> _Exercise aim_:
In the listing below, find every line containing "image" and copy it out.

Start of Extracted information

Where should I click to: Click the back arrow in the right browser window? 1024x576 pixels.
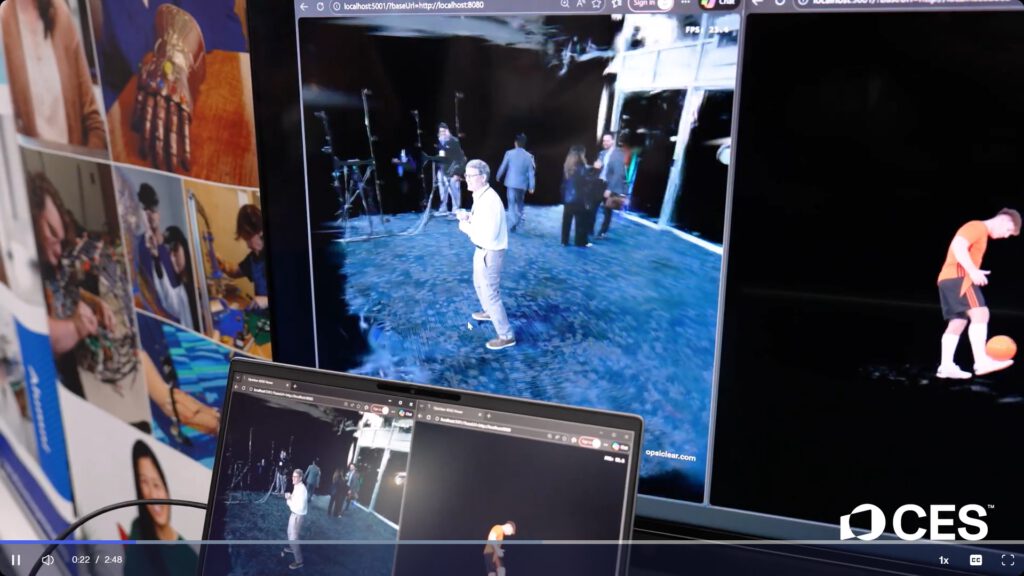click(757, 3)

End of Extracted information
Start of Extracted information

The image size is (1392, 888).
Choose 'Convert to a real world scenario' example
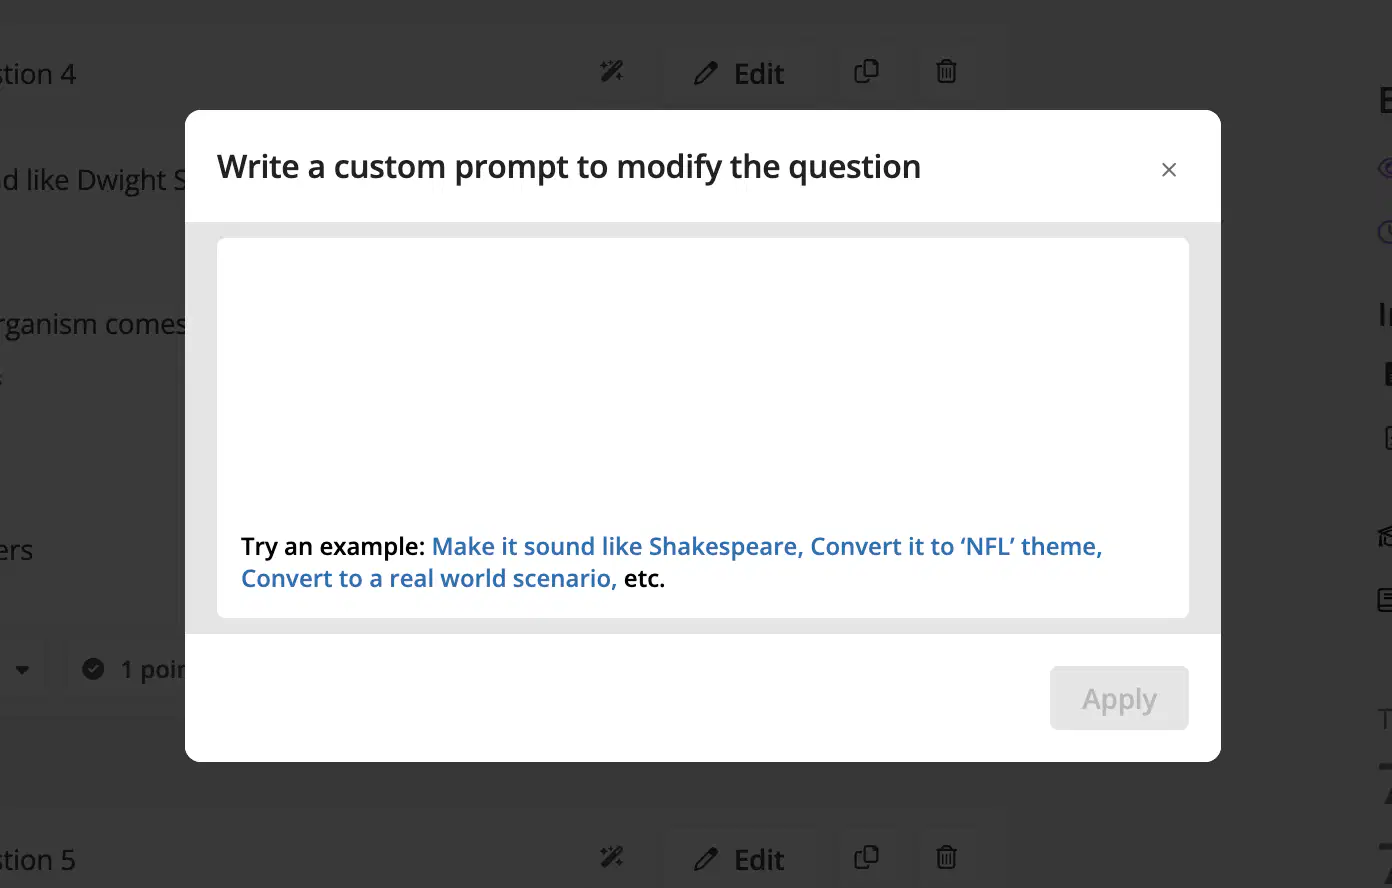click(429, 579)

End of Extracted information
Start of Extracted information

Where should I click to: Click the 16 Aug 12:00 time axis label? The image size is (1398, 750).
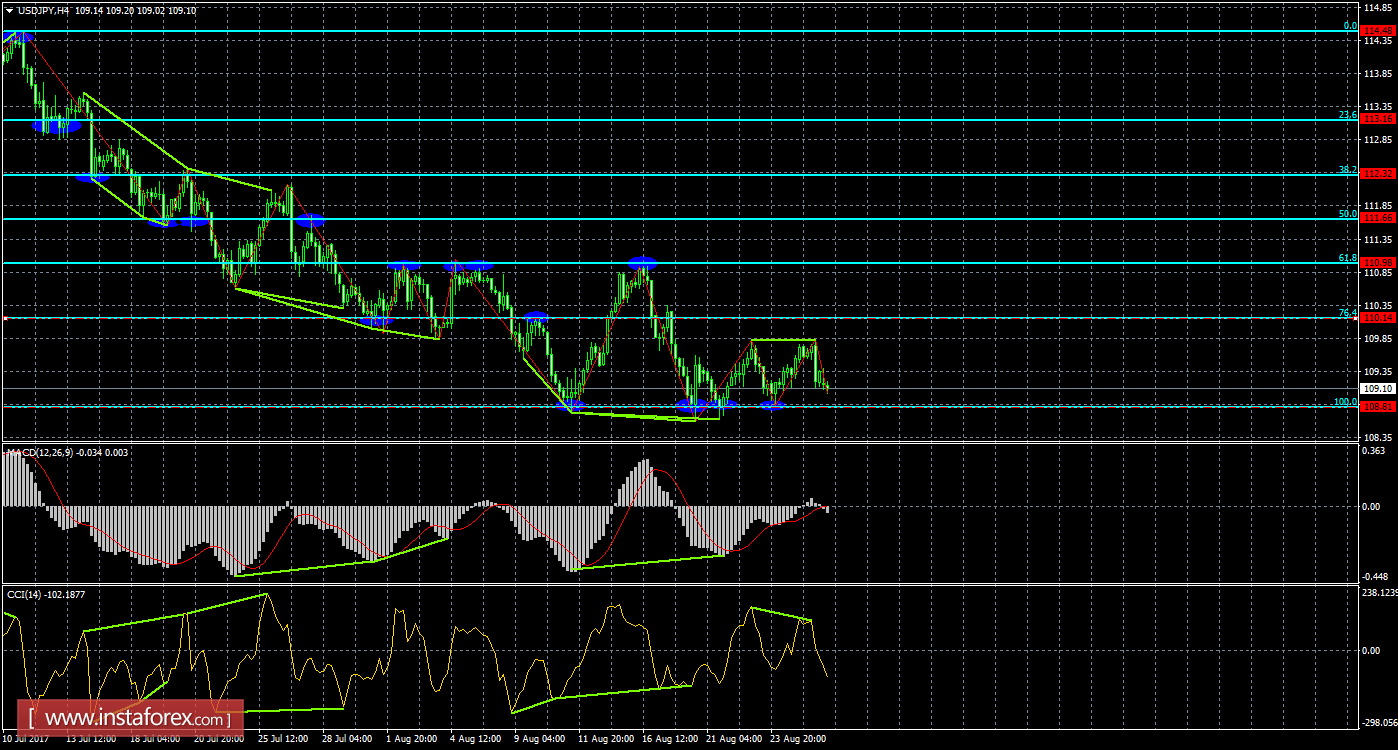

End of Extracted information

> _The completed task_:
The image size is (1392, 888).
Where should I click to: Click the 16 Aug 12:00 time axis label? The image size is (1398, 750).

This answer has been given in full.